__WHAT YOU NEED TO DO__: When you reach the line containing "Surface (156, 1859)" in the data below, begin returning lines exactly as written, and stop once the line containing "Process (46, 1571)" has been returned.

((

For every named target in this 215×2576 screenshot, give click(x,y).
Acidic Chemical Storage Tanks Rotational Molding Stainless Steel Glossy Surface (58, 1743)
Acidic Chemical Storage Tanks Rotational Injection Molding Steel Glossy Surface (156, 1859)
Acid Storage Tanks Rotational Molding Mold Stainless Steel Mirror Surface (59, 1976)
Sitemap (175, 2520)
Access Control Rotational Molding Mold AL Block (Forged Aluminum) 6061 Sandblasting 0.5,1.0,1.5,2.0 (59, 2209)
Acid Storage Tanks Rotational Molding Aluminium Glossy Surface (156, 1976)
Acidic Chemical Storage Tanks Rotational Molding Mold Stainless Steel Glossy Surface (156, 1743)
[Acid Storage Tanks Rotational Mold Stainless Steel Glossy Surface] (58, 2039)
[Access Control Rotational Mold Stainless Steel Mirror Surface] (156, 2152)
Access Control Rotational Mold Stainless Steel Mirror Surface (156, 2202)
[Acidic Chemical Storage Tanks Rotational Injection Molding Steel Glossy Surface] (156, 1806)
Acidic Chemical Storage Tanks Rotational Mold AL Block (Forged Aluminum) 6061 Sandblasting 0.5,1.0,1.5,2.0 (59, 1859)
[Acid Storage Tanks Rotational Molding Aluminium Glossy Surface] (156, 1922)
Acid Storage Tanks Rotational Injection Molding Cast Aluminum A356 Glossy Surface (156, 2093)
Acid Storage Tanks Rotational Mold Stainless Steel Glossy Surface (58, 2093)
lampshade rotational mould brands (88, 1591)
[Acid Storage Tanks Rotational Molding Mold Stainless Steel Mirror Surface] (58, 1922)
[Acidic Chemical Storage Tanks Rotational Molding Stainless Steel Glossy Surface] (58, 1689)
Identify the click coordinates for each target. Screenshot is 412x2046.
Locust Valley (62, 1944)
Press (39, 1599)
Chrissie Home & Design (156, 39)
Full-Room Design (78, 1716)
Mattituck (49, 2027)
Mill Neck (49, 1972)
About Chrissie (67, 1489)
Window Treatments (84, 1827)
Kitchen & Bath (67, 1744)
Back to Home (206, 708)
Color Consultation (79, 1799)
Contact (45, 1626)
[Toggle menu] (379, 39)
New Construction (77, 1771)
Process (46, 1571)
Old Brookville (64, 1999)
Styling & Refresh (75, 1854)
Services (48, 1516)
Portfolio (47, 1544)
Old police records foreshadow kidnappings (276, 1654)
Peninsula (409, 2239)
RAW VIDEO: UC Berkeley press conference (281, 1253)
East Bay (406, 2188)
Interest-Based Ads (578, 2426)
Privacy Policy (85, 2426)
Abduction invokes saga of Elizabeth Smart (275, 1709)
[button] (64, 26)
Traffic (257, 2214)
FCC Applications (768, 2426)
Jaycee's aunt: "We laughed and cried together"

))

__RESPONSE AREA__:
Acidic Chemical Storage Tanks Rotational Injection Molding Steel Glossy Surface (156, 1859)
Acid Storage Tanks Rotational Molding Mold Stainless Steel Mirror Surface (59, 1976)
Sitemap (175, 2520)
Access Control Rotational Molding Mold AL Block (Forged Aluminum) 6061 Sandblasting 0.5,1.0,1.5,2.0 (59, 2209)
Acid Storage Tanks Rotational Molding Aluminium Glossy Surface (156, 1976)
Acidic Chemical Storage Tanks Rotational Molding Mold Stainless Steel Glossy Surface (156, 1743)
[Acid Storage Tanks Rotational Mold Stainless Steel Glossy Surface] (58, 2039)
[Access Control Rotational Mold Stainless Steel Mirror Surface] (156, 2152)
Access Control Rotational Mold Stainless Steel Mirror Surface (156, 2202)
[Acidic Chemical Storage Tanks Rotational Injection Molding Steel Glossy Surface] (156, 1806)
Acidic Chemical Storage Tanks Rotational Mold AL Block (Forged Aluminum) 6061 Sandblasting 0.5,1.0,1.5,2.0 (59, 1859)
[Acid Storage Tanks Rotational Molding Aluminium Glossy Surface] (156, 1922)
Acid Storage Tanks Rotational Injection Molding Cast Aluminum A356 Glossy Surface (156, 2093)
Acid Storage Tanks Rotational Mold Stainless Steel Glossy Surface (58, 2093)
lampshade rotational mould brands (88, 1591)
[Acid Storage Tanks Rotational Molding Mold Stainless Steel Mirror Surface] (58, 1922)
[Acidic Chemical Storage Tanks Rotational Molding Stainless Steel Glossy Surface] (58, 1689)
Identify the click coordinates for each target. Screenshot is 412x2046.
Locust Valley (62, 1944)
Press (39, 1599)
Chrissie Home & Design (156, 39)
Full-Room Design (78, 1716)
Mattituck (49, 2027)
Mill Neck (49, 1972)
About Chrissie (67, 1489)
Window Treatments (84, 1827)
Kitchen & Bath (67, 1744)
Back to Home (206, 708)
Color Consultation (79, 1799)
Contact (45, 1626)
[Toggle menu] (379, 39)
New Construction (77, 1771)
Process (46, 1571)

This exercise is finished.